Грег покачал головой, отрицая предположение государя:
— Нет. Одна из её служанок. Брела по коридору, бледная как смерть, бормоча, что королева пропала. Я с частью охраны поспешил к покоям Её Величества, но там всё было спокойно. На первый взгляд. Мне доложили, что государыня отправилась прогуляться в оранжерею. Разумеется, в сопровождении стражников. Однако в оранжерее королевы тоже не оказалось, зато мы обнаружили её охранников — мёртвыми, всех до одного. Мы потеряли время… Этот дьявол!.. Не понимаю, как он смог отвлечь оставленных мной гвардейцев… Клянусь, сир! Это были отлично подготовленные ребята.
— У него была Мэри, — тяжело вздохнув, напомнил Ватсон.
— Да, конечно… — Лестрейд покаянно понурился. — Но всё же: справиться с дюжиной наших лучших воинов, при этом ещё и удерживая заложницу?.. Что-то здесь не так, сир! Княжеский Преданный не мог обойтись без помощников. Боюсь, в наших стенах есть предатели, государь.
— Вполне возможно, Грег, — хмуро согласился Шотландец. — Я и сам не могу избавиться от этой мысли. Их необходимо найти, капитан. Всех, кто хоть как-то к этому причастен. И начать, полагаю, нужно как раз с окружения королевы. Но — осторожно и без лишнего шума. Я не хочу, чтобы на Её Величество упала даже тень подозрения… Головой отвечаешь. И за распространение ненужных слухов — тоже. Ты меня понял?
Командир охраны, намеревающийся было что-то возразить, сдержался и коротко кивнул:
— Понял, сир. Не беспокойтесь, я сделаю всё, как надо.
Ни на секунду не усомнившись в том, что капитан Лестрейд выполнит данное обещание со скрупулёзной точностью, и узнав у него, какие из многочисленных дворцовых покоев миссис Хадсон посчитала достойными стать обителью маленького принца, Его Величество направился к сыну, по пути печально размышляя о ещё одном лежащем на нём прискорбном долге: позаботившемуся о чести королевы овдовевшему супругу предстояло позаботиться и о её бренном теле, отдав ему последние надлежащие почести.
Но сперва он увидит малыша!
Марта Хадсон, успевшая обзавестись целым штатом нянек, кружащих возле новорожденного Ватсона с поистине материнскими заботой и вниманием, приветствовала короля в присущей только ей навязчиво-восторженной, однако не лишённой трогательности манере:
— О, Ваше Величество! Я так рада, так рада, что Вы нашли время посетить сына! — щебетала она, чуть не пританцовывая вокруг Джона. — Это значит, что Шерлоку уже лучше, ведь так? Я уверена, что так! Он невероятно сильный юноша. Тем более, что Вы не покидали его ни на минуту… Бедный мальчик! Ах, сир! Такое счастье, что ему удалось спасти нашего дорогого принца. Бедная королева! Мне так жаль, так жаль!
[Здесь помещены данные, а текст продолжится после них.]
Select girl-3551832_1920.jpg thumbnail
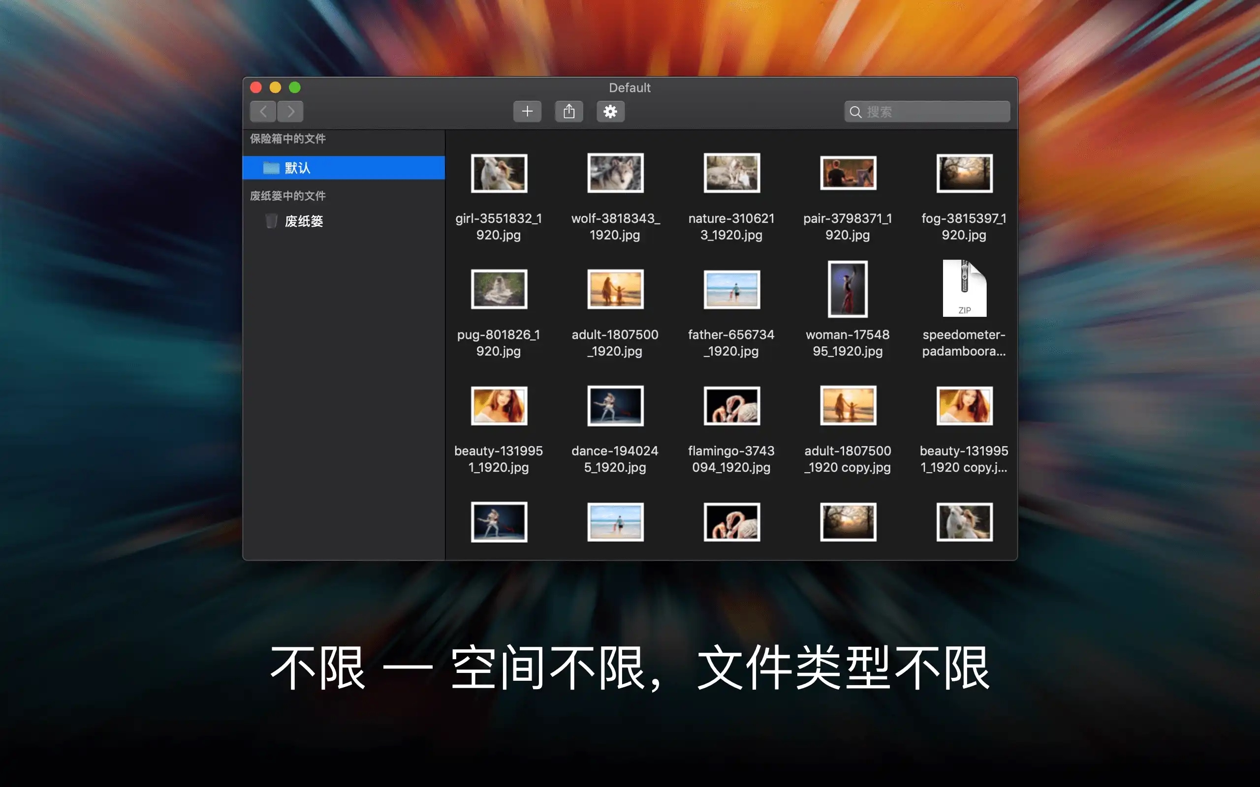 499,173
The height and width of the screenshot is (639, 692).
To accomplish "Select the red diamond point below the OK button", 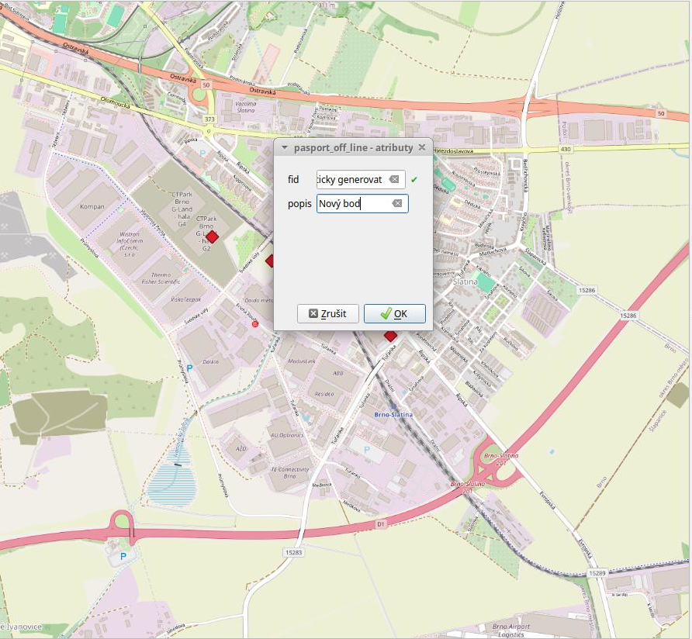I will [x=390, y=335].
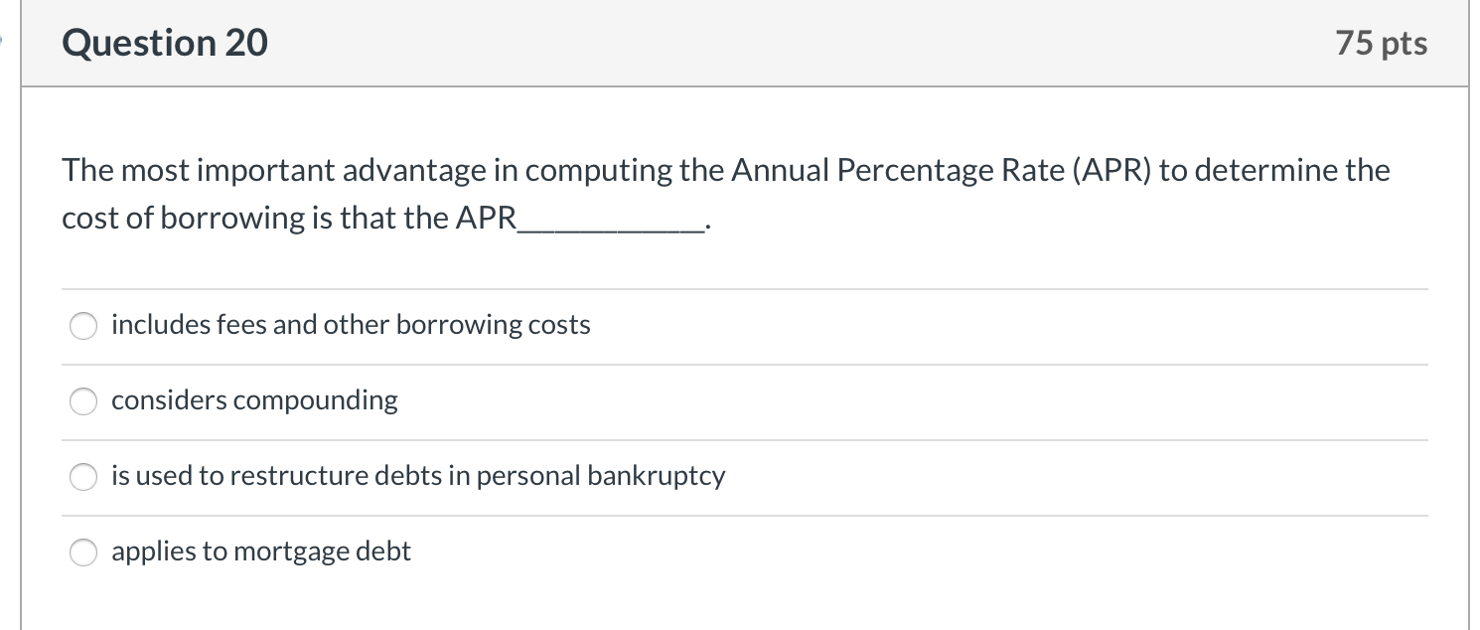The image size is (1480, 630).
Task: Click the text "considers compounding"
Action: [254, 400]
Мягко поблагодарив кормилицу и за сочувствие, и за взятую над наследником опеку, Шотландец всё же был вынужден несколько утихомирить чрезмерную болтливость пожилой дамы, высказав желание побыть с сыном наедине. Миссис Хадсон, ничуть не обиженная таким поворотом, охотно и относительно кратко ответила на последовавшие за этим вопросы о здоровье новорождённого, а потом, предупредив, что в случае необходимости она будет рядом, удалилась из опочивальни в смежную комнату, с безапелляционностью вожака стаи уводя за собой подначальных ей дам.
Оставшись в одиночестве Джон присел на стул, предусмотрительно придвинутый к колыбельке, убранство которой — богатое, с вышитыми по голубому шёлку королевскими гербами — явственно указывало на то, что лежащий в ней ребёнок, несомненно, принадлежит к одному из славных и древних правящих родов. Так оно, собственно, и было. Вглядываясь в нежное личико, окружённое рюшами и кружавчиками, Его Величество с каким-то благоговейным удивлением вновь отметил необыкновенную схожесть малыша с его отцом. Это обстоятельство делало новорождённого мальчика ещё более дорогим сердцу шотландского монарха — если подобное было вообще возможным. Чистая, ничем незамутнённая, истинно неземная любовь переполнила Ватсона, изливаясь на спящее дитя потребностью немедленно выразить сию всепоглощающую ласку. Джон не представлял, что может испытывать нечто подобное к кому-то ещё, кроме своего удивительного возлюбленного, но маленький ангел, безмятежно посапывающий в кроватке, пышностью напоминающей бутон едва распустившейся розы, завладел чувствами Шотландца, нисколько при этом не соперничая с мужчиной, подарившим ему жизнь, а напротив — дополняя и усиливая то прекрасное и светлое, что родилось в душе Джона вместе с появлением Шерлока и с тех пор только росло и расцветало, превращаясь в источник ни с чем не сравнимого счастья и полноты. И теперь эта полнота ощущалась абсолютной и идеальной.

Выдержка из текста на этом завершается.